#### Your goal:
Everything from the top of the data below through the line with "Image resolution: width=430, height=1467." should be duplicated exactly, and nothing past it.

#### Supplied material:
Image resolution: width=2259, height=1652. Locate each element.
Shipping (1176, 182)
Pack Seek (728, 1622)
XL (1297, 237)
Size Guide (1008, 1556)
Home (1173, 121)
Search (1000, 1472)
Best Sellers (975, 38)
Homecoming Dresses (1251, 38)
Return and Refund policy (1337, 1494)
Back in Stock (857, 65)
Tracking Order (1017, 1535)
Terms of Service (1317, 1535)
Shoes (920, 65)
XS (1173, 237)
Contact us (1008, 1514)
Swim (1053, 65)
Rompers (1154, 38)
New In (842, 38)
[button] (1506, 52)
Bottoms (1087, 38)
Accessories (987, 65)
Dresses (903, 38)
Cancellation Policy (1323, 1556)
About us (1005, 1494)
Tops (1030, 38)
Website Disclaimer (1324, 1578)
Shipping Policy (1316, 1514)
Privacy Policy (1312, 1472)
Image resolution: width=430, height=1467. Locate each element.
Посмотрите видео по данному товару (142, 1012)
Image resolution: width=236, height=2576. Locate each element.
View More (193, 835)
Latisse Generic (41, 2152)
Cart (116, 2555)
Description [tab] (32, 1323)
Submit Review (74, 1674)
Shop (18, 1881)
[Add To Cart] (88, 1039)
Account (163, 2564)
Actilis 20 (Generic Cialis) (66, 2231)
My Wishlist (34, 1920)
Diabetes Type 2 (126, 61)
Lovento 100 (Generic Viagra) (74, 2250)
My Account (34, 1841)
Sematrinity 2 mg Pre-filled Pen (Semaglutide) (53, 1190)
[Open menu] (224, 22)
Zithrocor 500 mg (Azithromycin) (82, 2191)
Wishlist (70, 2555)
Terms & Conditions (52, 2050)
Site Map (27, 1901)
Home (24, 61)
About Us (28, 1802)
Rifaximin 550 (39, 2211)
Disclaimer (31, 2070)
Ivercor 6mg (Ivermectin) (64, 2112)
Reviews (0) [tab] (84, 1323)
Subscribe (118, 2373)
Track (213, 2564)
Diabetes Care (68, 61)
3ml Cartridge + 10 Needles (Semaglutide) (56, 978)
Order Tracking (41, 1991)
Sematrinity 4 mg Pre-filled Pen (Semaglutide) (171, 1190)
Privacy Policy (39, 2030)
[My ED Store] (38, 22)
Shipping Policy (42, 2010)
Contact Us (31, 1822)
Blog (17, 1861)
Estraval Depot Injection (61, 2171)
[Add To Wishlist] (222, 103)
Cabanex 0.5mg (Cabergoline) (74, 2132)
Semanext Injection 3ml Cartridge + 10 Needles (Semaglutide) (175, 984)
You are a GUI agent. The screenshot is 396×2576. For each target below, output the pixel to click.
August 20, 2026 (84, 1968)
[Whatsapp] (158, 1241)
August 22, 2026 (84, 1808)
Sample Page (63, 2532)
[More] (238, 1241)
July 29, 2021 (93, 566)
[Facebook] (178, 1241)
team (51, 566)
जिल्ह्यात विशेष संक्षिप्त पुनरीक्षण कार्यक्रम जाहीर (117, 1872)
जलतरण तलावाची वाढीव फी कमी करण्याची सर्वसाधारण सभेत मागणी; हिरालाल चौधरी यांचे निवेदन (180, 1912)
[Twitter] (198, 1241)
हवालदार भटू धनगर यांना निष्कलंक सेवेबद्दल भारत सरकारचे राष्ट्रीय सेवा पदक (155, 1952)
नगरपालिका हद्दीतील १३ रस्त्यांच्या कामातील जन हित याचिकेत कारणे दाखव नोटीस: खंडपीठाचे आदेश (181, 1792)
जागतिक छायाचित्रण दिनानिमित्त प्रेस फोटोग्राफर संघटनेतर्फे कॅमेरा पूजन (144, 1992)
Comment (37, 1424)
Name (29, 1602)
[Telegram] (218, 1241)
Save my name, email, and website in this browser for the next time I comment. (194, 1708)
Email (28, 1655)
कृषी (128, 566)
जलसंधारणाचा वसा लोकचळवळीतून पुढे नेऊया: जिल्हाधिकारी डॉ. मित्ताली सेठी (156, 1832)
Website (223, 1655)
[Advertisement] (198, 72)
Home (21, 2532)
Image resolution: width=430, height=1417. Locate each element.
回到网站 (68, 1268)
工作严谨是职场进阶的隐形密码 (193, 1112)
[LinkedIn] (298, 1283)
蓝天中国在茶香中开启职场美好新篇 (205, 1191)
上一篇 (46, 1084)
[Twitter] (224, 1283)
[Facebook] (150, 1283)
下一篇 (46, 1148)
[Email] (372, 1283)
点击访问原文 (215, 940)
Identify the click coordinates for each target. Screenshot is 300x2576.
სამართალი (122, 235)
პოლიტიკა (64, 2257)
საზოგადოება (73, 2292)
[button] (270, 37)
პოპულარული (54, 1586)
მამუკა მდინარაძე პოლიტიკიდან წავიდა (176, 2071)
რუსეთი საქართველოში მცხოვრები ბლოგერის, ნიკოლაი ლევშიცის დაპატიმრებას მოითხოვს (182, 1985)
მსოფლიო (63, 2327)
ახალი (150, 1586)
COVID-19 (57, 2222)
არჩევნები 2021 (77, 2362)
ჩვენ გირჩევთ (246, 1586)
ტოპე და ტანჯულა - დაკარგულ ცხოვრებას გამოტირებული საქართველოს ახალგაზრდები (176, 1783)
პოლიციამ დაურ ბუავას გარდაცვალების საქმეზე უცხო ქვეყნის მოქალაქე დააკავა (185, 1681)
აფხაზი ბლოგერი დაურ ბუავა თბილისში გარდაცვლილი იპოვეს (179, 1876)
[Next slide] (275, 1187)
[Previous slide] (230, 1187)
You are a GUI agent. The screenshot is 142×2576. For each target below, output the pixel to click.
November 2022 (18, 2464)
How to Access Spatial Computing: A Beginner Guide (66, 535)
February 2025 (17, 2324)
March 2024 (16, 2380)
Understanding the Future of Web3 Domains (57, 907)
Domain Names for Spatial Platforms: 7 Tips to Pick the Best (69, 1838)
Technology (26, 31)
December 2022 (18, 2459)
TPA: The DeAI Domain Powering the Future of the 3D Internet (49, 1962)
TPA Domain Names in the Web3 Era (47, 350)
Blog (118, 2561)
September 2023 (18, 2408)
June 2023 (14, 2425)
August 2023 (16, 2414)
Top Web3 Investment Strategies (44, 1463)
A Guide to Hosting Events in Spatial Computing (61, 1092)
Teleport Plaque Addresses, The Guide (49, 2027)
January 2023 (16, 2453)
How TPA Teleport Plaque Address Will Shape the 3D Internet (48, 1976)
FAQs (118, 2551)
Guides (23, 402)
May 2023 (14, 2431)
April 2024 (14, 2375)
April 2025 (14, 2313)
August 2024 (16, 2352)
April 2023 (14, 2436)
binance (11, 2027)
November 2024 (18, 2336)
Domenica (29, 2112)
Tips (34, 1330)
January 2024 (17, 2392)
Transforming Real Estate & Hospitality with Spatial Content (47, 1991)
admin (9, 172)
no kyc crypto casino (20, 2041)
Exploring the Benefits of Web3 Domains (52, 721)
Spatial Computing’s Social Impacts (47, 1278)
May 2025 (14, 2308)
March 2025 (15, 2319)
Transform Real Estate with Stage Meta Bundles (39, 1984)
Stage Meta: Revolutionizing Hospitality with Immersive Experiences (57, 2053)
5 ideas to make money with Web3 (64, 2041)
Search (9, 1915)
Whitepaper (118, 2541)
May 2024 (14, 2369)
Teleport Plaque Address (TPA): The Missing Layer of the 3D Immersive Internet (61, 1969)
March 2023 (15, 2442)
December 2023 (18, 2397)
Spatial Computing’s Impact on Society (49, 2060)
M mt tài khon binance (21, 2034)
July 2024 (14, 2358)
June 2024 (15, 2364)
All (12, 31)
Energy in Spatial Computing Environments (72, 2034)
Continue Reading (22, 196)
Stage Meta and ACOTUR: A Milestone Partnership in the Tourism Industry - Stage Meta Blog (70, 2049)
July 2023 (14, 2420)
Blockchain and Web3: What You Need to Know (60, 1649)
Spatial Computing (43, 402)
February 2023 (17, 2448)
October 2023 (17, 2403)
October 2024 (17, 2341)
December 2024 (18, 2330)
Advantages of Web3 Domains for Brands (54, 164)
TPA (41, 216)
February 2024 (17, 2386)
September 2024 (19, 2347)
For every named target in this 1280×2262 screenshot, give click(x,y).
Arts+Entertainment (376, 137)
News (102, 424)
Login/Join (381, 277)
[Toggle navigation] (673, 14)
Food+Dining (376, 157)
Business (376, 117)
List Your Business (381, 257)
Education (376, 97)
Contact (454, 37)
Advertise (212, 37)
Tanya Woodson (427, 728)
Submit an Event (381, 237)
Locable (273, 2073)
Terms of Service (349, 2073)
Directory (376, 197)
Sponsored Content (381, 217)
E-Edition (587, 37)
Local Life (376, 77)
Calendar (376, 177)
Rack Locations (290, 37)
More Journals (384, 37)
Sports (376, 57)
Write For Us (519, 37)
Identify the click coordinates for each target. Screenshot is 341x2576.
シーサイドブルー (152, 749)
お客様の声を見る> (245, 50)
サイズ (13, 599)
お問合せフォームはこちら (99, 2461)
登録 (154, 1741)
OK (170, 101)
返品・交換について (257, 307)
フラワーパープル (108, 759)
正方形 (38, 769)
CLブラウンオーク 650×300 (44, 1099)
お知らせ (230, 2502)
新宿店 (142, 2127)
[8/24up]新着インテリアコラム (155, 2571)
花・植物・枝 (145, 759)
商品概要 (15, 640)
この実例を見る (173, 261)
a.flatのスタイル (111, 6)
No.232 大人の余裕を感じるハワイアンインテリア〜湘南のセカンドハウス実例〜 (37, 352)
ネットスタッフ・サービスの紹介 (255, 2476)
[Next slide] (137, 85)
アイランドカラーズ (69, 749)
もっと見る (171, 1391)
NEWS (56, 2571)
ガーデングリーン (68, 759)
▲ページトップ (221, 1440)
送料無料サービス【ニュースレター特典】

#### Written reply:
Image resolution: width=2259, height=1652. Locate each element.
Shipping (1176, 182)
Pack Seek (728, 1622)
XL (1297, 237)
Size Guide (1008, 1556)
Home (1173, 121)
Search (1000, 1472)
Best Sellers (975, 38)
Homecoming Dresses (1251, 38)
Return and Refund policy (1337, 1494)
Back in Stock (857, 65)
Tracking Order (1017, 1535)
Terms of Service (1317, 1535)
Shoes (920, 65)
XS (1173, 237)
Contact us (1008, 1514)
Swim (1053, 65)
Rompers (1154, 38)
New In (842, 38)
[button] (1506, 52)
Bottoms (1087, 38)
Accessories (987, 65)
Dresses (903, 38)
Cancellation Policy (1323, 1556)
About us (1005, 1494)
Tops (1030, 38)
Website Disclaimer (1324, 1578)
Shipping Policy (1316, 1514)
Privacy Policy (1312, 1472)
Image resolution: width=430, height=1467. Locate each element.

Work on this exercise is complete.